**** Data to use

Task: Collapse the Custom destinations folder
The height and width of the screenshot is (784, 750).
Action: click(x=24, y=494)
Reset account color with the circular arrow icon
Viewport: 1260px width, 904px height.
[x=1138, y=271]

********

Short exercise | Copy the material out line for line, with no changes.

Final answer |
Task: Collapse the Custom destinations folder
The height and width of the screenshot is (784, 750).
Action: click(x=24, y=494)
Reset account color with the circular arrow icon
Viewport: 1260px width, 904px height.
[x=1138, y=271]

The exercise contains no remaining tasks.